Annita Scipione, si è salvata correndo! - Dai bombardamenti della Zecca e dal terremoto...

(DI Federica Farda) - Le due tragedie che più hanno insanguinato il capoluogo abruzzese negli ultimi 70 anni l’hanno sfiorata due volte, lei si è sempre salvata correndo: protagonista Annita Scipione, classe 1920. 

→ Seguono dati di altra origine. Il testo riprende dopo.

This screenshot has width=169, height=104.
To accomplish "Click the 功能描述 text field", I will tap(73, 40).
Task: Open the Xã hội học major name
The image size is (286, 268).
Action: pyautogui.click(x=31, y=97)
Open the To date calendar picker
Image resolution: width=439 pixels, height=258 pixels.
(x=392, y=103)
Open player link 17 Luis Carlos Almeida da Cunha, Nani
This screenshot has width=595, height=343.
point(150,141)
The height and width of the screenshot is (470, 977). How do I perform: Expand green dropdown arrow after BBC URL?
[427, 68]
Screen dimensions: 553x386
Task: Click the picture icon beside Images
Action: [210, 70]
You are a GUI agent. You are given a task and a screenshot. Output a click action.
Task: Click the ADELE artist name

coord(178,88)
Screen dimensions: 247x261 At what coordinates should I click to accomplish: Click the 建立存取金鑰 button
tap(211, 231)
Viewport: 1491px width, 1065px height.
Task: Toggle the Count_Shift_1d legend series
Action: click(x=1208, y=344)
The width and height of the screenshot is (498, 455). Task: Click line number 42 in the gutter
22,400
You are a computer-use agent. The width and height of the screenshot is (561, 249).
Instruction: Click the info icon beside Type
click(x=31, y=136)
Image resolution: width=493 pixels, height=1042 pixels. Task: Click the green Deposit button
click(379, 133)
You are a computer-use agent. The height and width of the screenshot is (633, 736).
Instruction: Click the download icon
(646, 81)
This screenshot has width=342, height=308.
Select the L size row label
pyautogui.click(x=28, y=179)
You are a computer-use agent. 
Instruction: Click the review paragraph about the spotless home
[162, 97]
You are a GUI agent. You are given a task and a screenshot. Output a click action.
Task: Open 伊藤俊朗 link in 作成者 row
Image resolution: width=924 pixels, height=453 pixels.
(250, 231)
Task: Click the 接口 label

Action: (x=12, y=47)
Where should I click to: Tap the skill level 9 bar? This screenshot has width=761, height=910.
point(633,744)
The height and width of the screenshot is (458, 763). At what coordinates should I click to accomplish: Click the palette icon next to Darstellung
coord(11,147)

Lavorava alla Zecca, quell’8 dicembre 1943, quando gli americani lanciarono bombe dagli aerei sull’Officina delle carte e valori della Banca d’Italia e sulla Stazione ferroviaria aquilana. Udì lo scoppio, ebbe la prontezza di saltare un muro “forse alto tre metri” verso la salvezza mentre intorno era distruzione, sangue, brandelli di carne. “Ricordo perfettamente vicino a me un operaio mutilato, un’altra, invece, che veniva da Roma giaceva morta. I tedeschi erano già da alcuni mesi in città. Mi venivano a prendere a casa e mi scortavano al lavoro. Anche quella mattina, puntuali alle 7,  si presentarono a casa col fucile spianato, abitavo vicino piazza del Sole. C’era la neve e mia mamma mi legò i sacchi di juta intorno ai piedi per non farmi scivolare. La scorta l’avevo anche al lavoro: lì a sorvegliarci che non facevamo sparire nulla c’erano i carabinieri. Io era addetta a ritirare i soldi che uscivano dalla stampante”. Il rumore delle macchine dei soldi quella mattina fu squarciato da un boato, morte che pioveva dall’alto, urla, grida. Un balzo, il fiume, la corsa a perdifiato. “Mi ritrovai nel fiume. Ero tutta inzuppata fino ai capelli. Corsi fino a Coppito: ero salva”. Solo a sera si ricongiunse con i genitori che per la verità già disperavano. Poi gli raccontarono che qualcuno dal centro della città pensava agli americani che buttavano volantini dagli aerei.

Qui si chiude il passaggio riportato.